By Bryan Toussaint, CNN
Editor’s note: In honor of Teacher Appreciation Week this week, we’re asking our colleagues at CNN to share their stories of teachers who have inspired them. Bryan Toussaint is an associate producer at CNN.com.
I hated high school, or maybe I simply hated adolescence. I found the years between ages 15 and 18 particularly annoying and inconvenient. It was a lot like walking through the security at the airport. Most of us would like to avoid the procedure but going through the experience is the only way to get you closer to where you want to go.
Fortunately, my 11th and 12th grade English teachers, Ms. Kappel and Ms. King, were there to make the adolescence experience a bit more tolerable. They introduced me to Bigger Thomas, Ralph Ellison’s invisible man, Holden Caulfield, Basil Duke Lee and other characters that would serve as my surrogate friends.
Many of these characters dealt with the same coming of age issues I faced at that time. Ms. Kappel and Ms. King taught me how to appreciate great literature and through those book reports taught me how to organize my thoughts, how to be a more critical thinker. I’ll readily admit that “Invisible Man”, “Native Son” and “The Catcher in theRye” were part of the curriculum. But I most appreciated the books and short stories they recommended I read outside of what was required, particularly the works of F. Scott Fitzgerald. I thank Ms. King for that.

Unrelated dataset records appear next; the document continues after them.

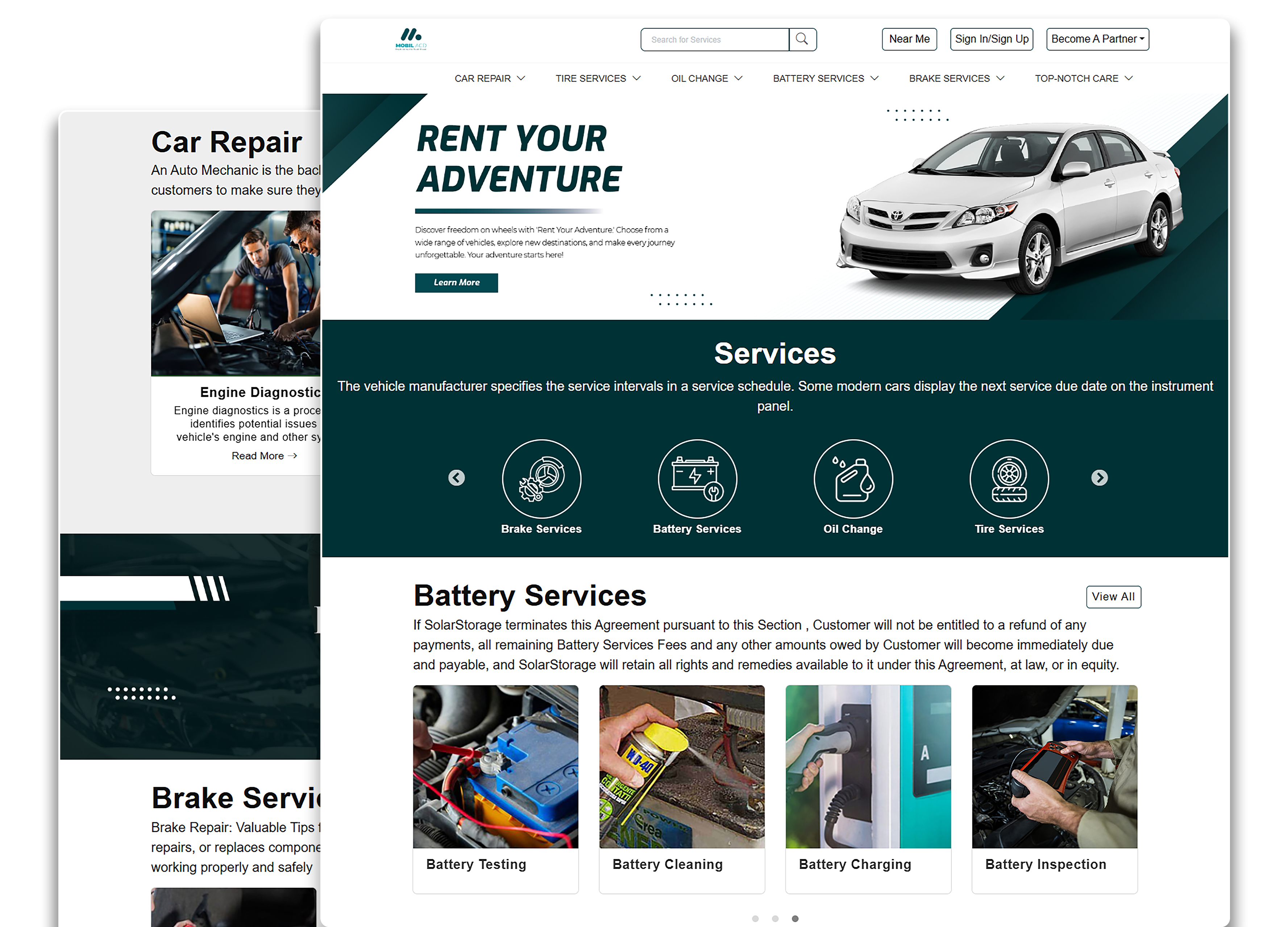
Task: Open the Battery Charging card image
Action: point(868,766)
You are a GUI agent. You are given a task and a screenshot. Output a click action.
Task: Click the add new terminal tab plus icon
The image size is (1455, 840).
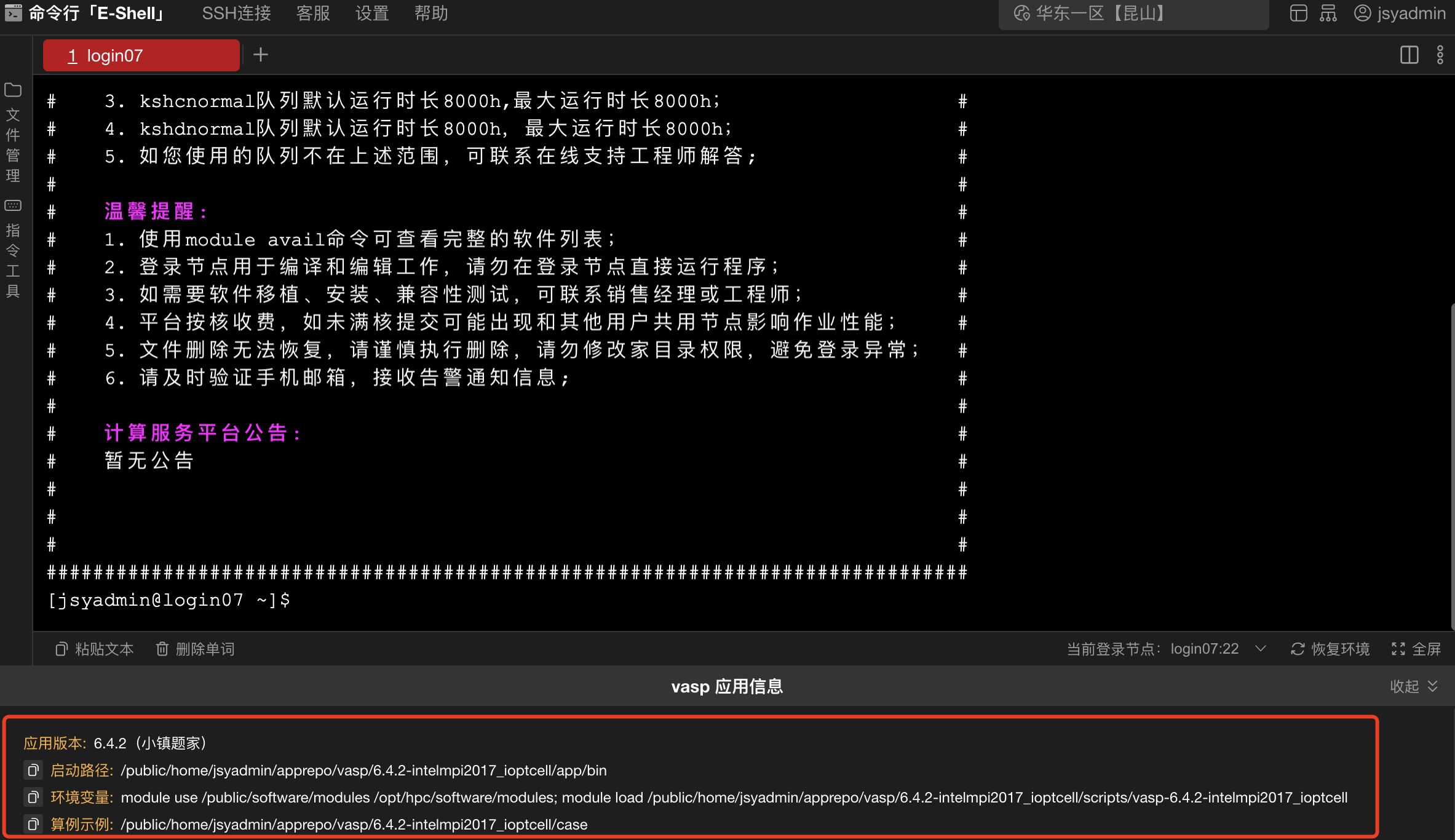[261, 55]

Ms. Kappel deserves much of the credit, or blame, depending on your point of view, for my decision to pursue a journalism or some other Liberal Arts career. (The D’s and C minuses I earned in Algebra, Calculus and Chemistry were also big factors in that process.) I’m an introvert. I can’t sing. I’m not particularly athletic and I won’t dance unless intoxicated. Writing was always my primary means of expression, my means of “sharing my gifts” as she would say. Ms. Kappel encouraged me to do so through journal writing.

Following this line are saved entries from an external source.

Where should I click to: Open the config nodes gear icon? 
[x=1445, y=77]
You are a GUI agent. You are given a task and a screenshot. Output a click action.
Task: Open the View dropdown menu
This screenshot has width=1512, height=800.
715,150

At the time I didn’t really understand why she was interested in my thoughts about the world. And while she didn’t always agree with the opinions of a wet-behind-the-ears 16-year-old, she constantly told me she appreciated my thought process and the way I chronicled the world around me.
In addition to encouraging me to write, she was the first teacher who genuinely appeared to care about who I was as a person and what I had to say. She challenged to me to do my very best and frequently got after me for coasting my way to a B when she felt I had A+ potential. Ms. Kappel was tough but very fair. She was someone who sought to motivate me by identifying and exploiting my positives to their fullest while acknowledging my weaknesses and challenging me to improve. Ms. Kappel probably would have been a great boss. I know she was a great teacher.